In coming to this conclusion, the court stated, “We recognize that the Garrity line of cases did not deal with polygraph testing. As far as the privilege against self-incrimination is concerned, however, we can discern no constitutional difference between polygraph testing and other forms of compelled testimony.” Id. at 1495, n. 6.

Likewise, in Gulden v. McCorkle, 680 F.2d 1070 (5th Cir.1982), cert. denied, 459 U.S. 1206, 103 S.Ct. 1194, 75 L.Ed.2d 439, (1983) public employees were discharged for refusing to submit to polygraph examinations, although they did not receive an affirmative tender of immunity. Id. at 1071. The court held that the employees might be entitled to specific assurances of immunity during the course of the examination, but that such assurances were otherwise automatic, provided the employees did not waive immunity. Id. at 1075. As in Hester, the Gulden court did not draw a distinction between polygraph questioning and the traditional questioning considered in Garrity.

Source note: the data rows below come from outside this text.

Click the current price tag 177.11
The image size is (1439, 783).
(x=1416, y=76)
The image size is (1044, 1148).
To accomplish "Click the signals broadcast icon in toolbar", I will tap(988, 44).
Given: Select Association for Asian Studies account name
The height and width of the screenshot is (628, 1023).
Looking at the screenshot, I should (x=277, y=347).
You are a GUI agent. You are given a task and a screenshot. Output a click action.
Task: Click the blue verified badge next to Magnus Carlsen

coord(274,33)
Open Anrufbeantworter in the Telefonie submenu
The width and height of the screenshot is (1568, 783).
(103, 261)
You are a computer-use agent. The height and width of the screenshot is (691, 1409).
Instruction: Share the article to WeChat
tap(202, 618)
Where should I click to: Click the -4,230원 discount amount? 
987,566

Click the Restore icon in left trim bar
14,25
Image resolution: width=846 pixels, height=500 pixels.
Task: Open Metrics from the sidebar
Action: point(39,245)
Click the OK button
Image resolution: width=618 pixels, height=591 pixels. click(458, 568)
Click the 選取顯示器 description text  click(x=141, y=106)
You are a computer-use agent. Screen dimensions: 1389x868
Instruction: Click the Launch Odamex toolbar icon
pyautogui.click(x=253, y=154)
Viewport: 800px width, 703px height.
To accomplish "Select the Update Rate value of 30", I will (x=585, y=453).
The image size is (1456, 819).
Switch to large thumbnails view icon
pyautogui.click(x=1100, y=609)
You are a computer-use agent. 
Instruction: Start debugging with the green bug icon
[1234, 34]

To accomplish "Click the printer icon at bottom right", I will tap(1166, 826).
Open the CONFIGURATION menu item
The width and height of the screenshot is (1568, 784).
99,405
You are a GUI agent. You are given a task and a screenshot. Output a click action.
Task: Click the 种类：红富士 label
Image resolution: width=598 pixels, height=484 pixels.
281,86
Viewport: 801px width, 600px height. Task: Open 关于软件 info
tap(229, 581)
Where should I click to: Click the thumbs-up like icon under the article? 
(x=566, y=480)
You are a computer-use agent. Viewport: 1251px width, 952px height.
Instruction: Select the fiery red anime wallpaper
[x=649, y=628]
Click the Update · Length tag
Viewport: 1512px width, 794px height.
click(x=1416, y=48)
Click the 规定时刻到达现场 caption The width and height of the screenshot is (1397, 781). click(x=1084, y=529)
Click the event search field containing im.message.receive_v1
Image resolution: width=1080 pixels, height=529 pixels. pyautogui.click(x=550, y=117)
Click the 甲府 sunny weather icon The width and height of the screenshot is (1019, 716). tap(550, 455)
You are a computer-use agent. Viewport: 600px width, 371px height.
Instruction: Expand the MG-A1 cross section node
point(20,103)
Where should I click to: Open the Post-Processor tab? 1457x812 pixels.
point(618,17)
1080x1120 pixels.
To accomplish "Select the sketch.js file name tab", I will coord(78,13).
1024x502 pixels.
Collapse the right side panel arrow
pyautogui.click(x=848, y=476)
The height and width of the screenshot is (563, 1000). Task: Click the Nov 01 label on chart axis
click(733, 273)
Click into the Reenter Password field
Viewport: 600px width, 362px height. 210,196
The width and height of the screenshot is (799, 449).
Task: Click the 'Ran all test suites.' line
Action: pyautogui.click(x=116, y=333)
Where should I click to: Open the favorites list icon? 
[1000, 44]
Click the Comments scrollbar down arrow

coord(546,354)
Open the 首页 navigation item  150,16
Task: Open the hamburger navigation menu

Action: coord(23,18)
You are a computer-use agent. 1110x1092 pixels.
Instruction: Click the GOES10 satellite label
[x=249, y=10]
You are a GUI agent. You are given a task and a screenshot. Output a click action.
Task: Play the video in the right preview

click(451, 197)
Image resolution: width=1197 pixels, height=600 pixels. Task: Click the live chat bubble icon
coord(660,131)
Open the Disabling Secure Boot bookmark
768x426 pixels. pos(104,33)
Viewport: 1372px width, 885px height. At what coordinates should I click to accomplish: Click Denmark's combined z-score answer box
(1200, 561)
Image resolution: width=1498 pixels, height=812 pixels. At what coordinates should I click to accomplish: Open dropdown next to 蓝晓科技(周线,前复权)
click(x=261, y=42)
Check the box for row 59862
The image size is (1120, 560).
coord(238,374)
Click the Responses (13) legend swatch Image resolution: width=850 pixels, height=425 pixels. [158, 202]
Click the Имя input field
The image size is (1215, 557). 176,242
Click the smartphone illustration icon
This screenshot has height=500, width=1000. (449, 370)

Hester and Gulden are more lenient than the Missouri case of Brown, since Brown limited its holding to situations wherein a public employer affirmatively notifies its employee that neither his or her statements, nor any evidence derived as fruits of those statements, can be used in a criminal trial. See Brown, 779 S.W.2d at 600. Nonetheless, Hester and Gulden are helpful because they reveal that, contrary to Corporal Gardner’s assertion, polygraph examinations are subject to the same sort of Garrity analysis used in conventional questioning. A use immunity would have attached to statements made by Corporal Gardner in the course of a polygraph examination, as a matter of law.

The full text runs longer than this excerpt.